Two recent high profile self-hangings, and a new CDC report showing a 25 percent leap in the suicide rate since 1999, occasioned a slew of think-pieces accusing the lonely, fragmented nature of modernity, and American proclivities in particular, for the epidemic of despair deaths. No doubt our society’s bourgeois-bohemian influencers, ensconced in ivory towers or posh gated-communities and nourished by postmodern psychobabble, should blame capitalism, individualism, and even “hegemonic masculinity.” They despise merit and manhood.

Late twentieth century Continental pseudo-philosophy, described by British philosopher Roger Scruton as “métamerde” or self-referential bullshit, has metastasized from academia to our culture, jettisoning American meritocracy for a sexuo-racial quota system. Straight, white men are the archenemy in the new order. The Federal Aviation Administration under Obama, for example, prioritized race-based hiring over science proficiency to correct its “too white” workforce.

Systematically vilifying Americans of European heritage, as unfairly privileged and oppressive, alienates seventy-seven percent of the population. Together with deconstructing masculinity and societal traditions (like marriage, fatherhood, and the sovereign nation), this project of sabotage erases the foundation on which men build meaning. The ensuing emotional and spiritual wasteland breeds profound, pervasive, and persistent dolor, in the metropoles and the rugged expanse, and lies at the heart of self-destruction. In 2016, white men accounted for seven out of ten suicides.

The Geppettos, pulling the strings of identity politics, specifically target the arts and humanities – the soul of civilization. Consequently, the Western canon has been relegated to the dustbin of history because white, heterosexual males authored its literature, philosophy, music, and fine arts. And because the lure of beauty leads to meaning, those interested in obliterating the latter from our society promote the cult of ugliness.

Beauty inhabits the pinnacle of creativity and craft, as in the works of the Old Masters, where it rescues man from the great tyranny of the mundane and mediocre. To transcend one’s trivial self and experience the divine represents a universal, yet seldom fulfilled, need. I would define beauty as the serenity and song that perfuses my core when contemplating the lush green of the sylvan hills on the horizon or Bach’s Chaconne from Partita No. 2 in D Minor; or in that moment when walking down an unfamiliar cobblestone alley, the thirteenth century Florence Cathedral appeared out of the darkness to receive me in all its marble majesty.
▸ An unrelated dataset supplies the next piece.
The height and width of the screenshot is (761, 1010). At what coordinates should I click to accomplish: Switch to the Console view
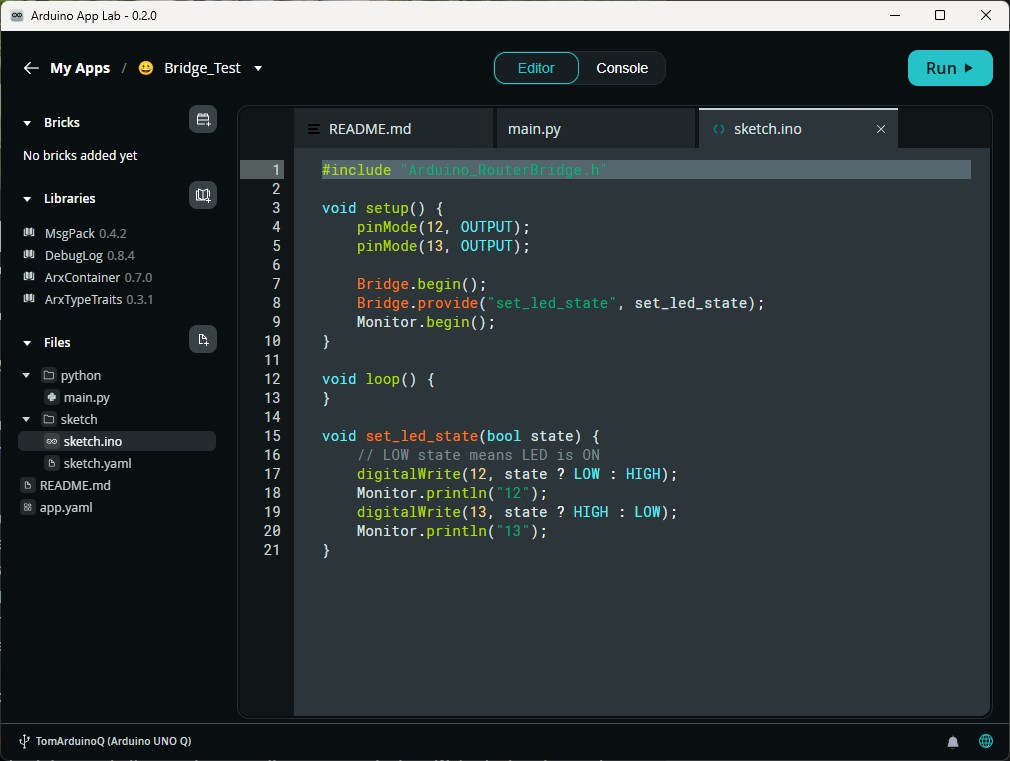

Its immediate and sensuous appeal notwithstanding, beauty must follow carefully defined standards. A work does not qualify as beautiful simply because one so decides. But politically correct relativism and gratuitous transgression reign today. Anyone that dares exercise aesthetic discretion will thus encounter useful idiots screeching, “Whose standards apply?” Such knee-jerk reactions reveal how the ascendant order reduces all sociocultural interactions and institutions to power games between the villainous white American man and rest of humanity. The Shape of Water (2017) won this year’s Academy Award for Best Picture on account of honoring the resistance of our moment.

It is small wonder then that artistic endeavors no longer elevate. What passes as art now humiliates, confuses, disgusts, and benumbs Americans. Elite galleries and everyday avenues, e.g. airports and college campuses, exhibit tedious or hideous regurgitations such as petals of human excrement strewn about on brick slabs. The cult of ugliness apotheosizes banal and sadomasochistic impulses, which serve no other purpose than to act like frissons around which the narcissism of our thought leaders constellates.

Keats related beauty to truth and declared the equation of the two as the sum of all knowledge. It follows that the habitual desecration of beauty (to borrow another term from Scruton) impoverishes American life by depriving access to truth, meaning, and the sacred. The existential desolation left in its wake is driving our brothers, fathers, husbands, and sons to kill themselves. Suffering lies in every man’s fate but it need not become his destiny. Only the redemptive touch of beauty will restore the American man to wholeness.